_REQUIRED WORK:_
Copy the entries that appear below in full, leaving out any picture among them.

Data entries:
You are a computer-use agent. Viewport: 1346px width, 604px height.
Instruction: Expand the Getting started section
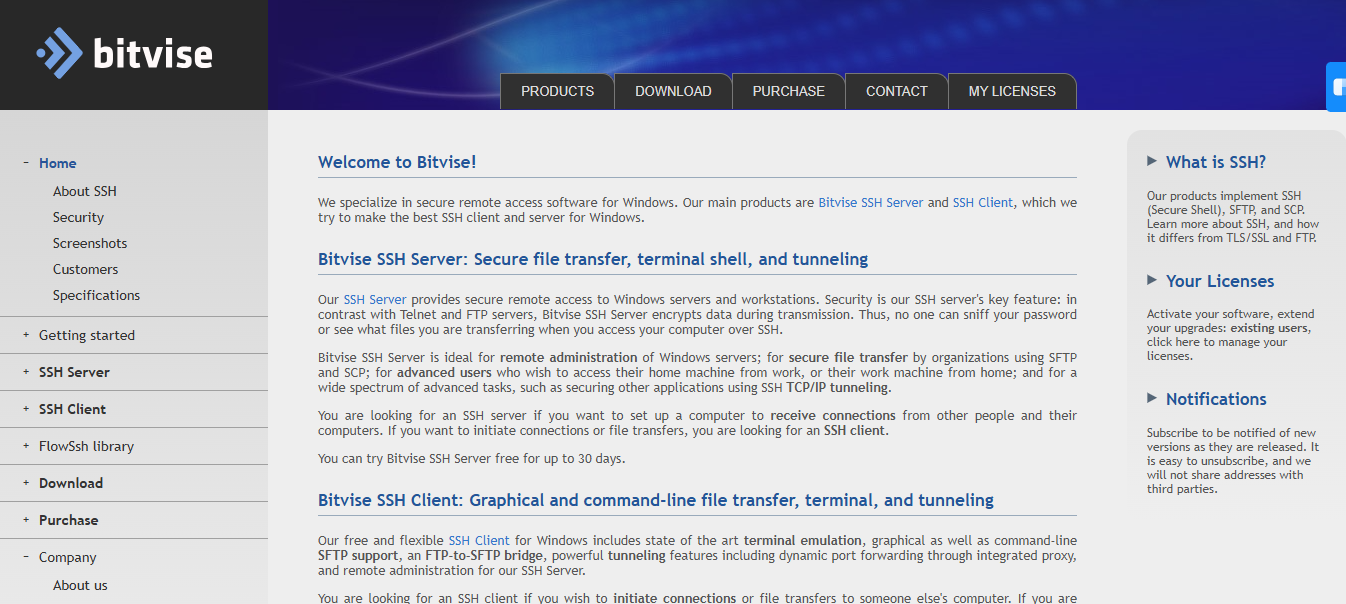26,335
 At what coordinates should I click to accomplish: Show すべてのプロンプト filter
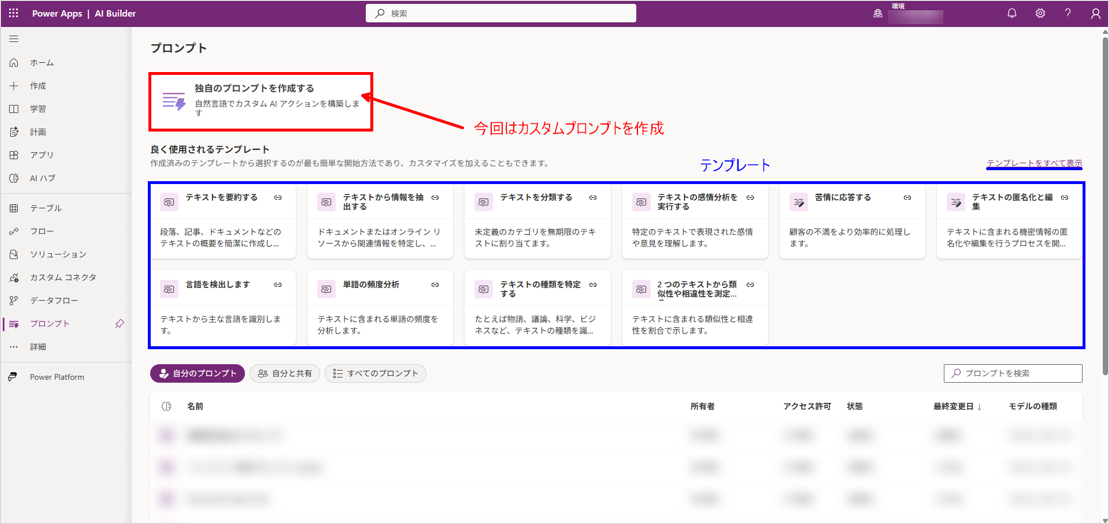coord(376,373)

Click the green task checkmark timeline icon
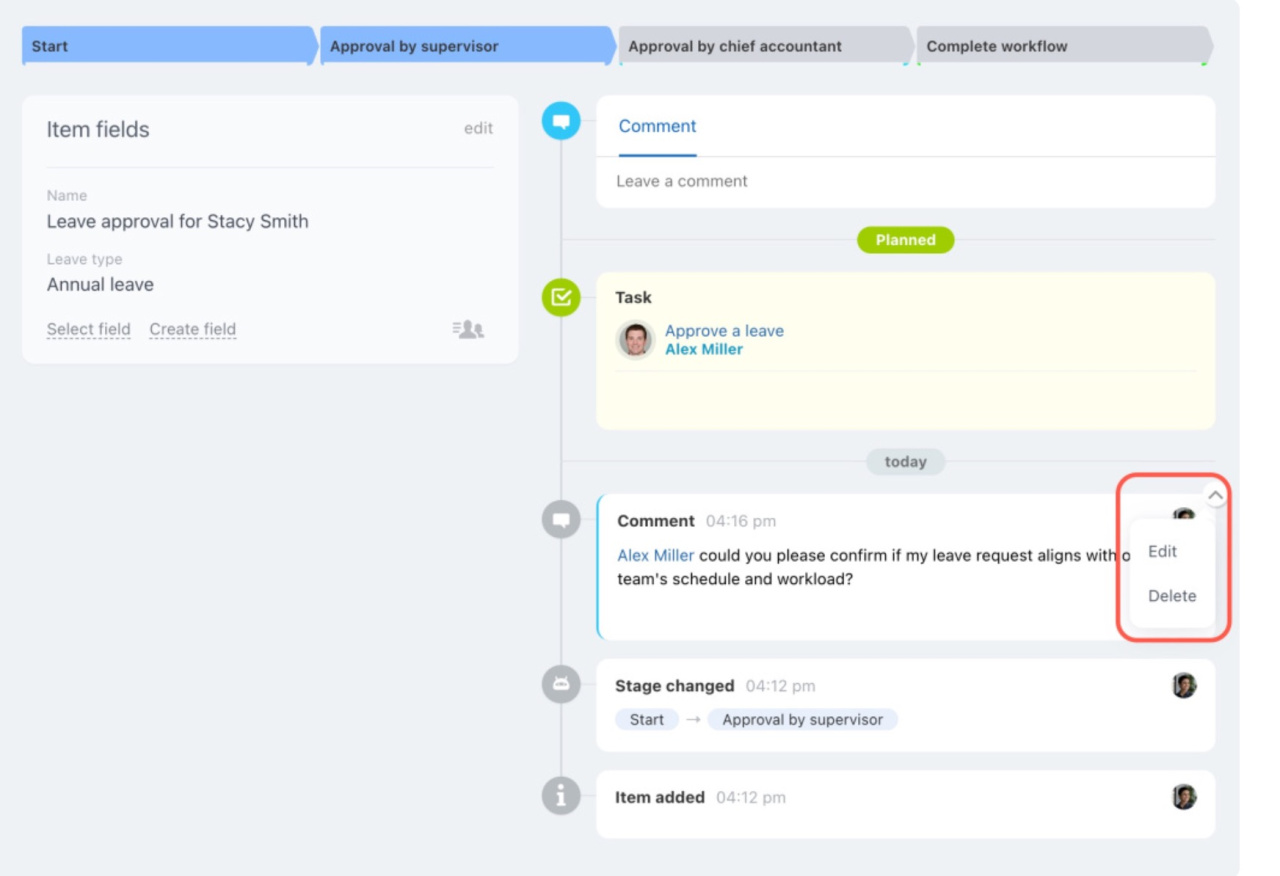tap(561, 297)
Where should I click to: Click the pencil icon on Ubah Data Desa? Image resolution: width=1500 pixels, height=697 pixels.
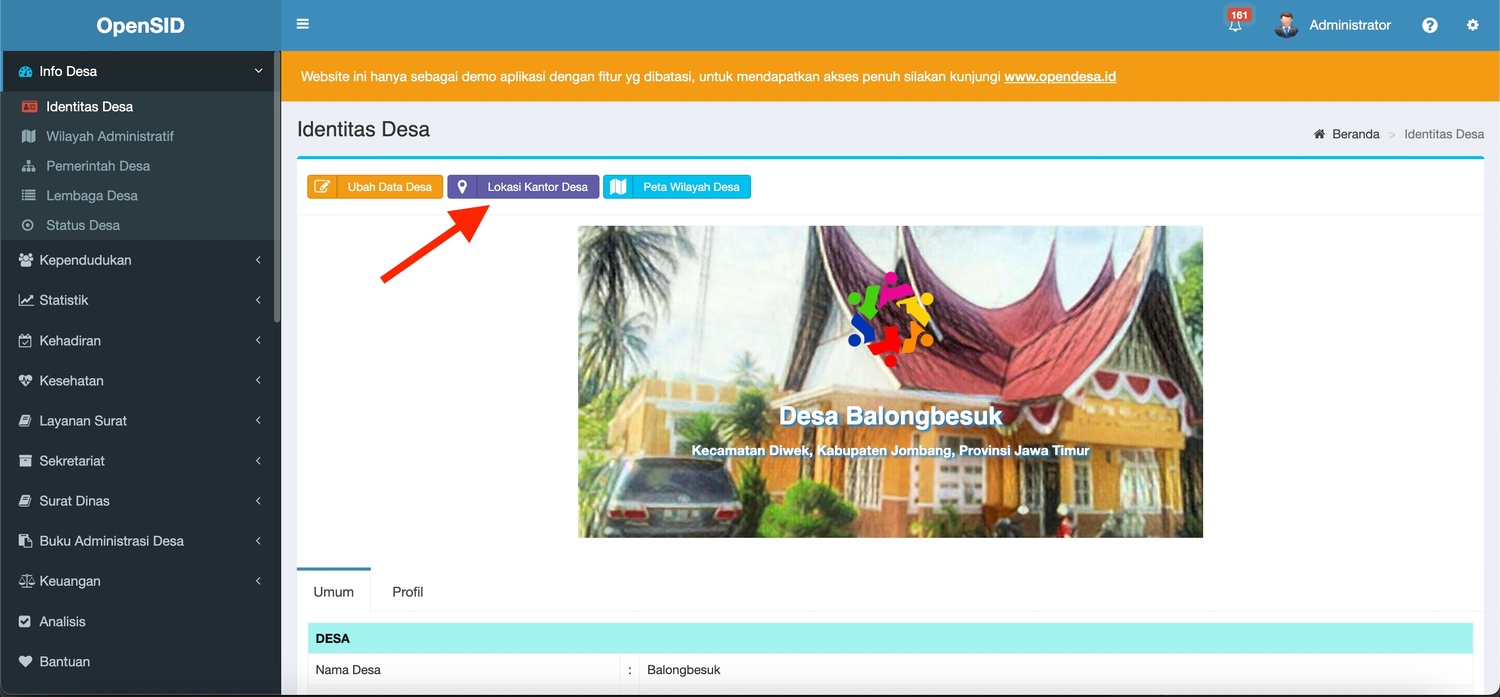322,187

_SOLUTION FOR THIS EXERCISE:_
You are a computer-use agent. Viewport: 1346px width, 604px height.
Instruction: Expand the Getting started section
26,335
 At what coordinates should I click to accomplish: Show すべてのプロンプト filter
coord(376,373)

Click the green task checkmark timeline icon
tap(561, 297)
Where should I click to: Click the pencil icon on Ubah Data Desa? Image resolution: width=1500 pixels, height=697 pixels.
322,187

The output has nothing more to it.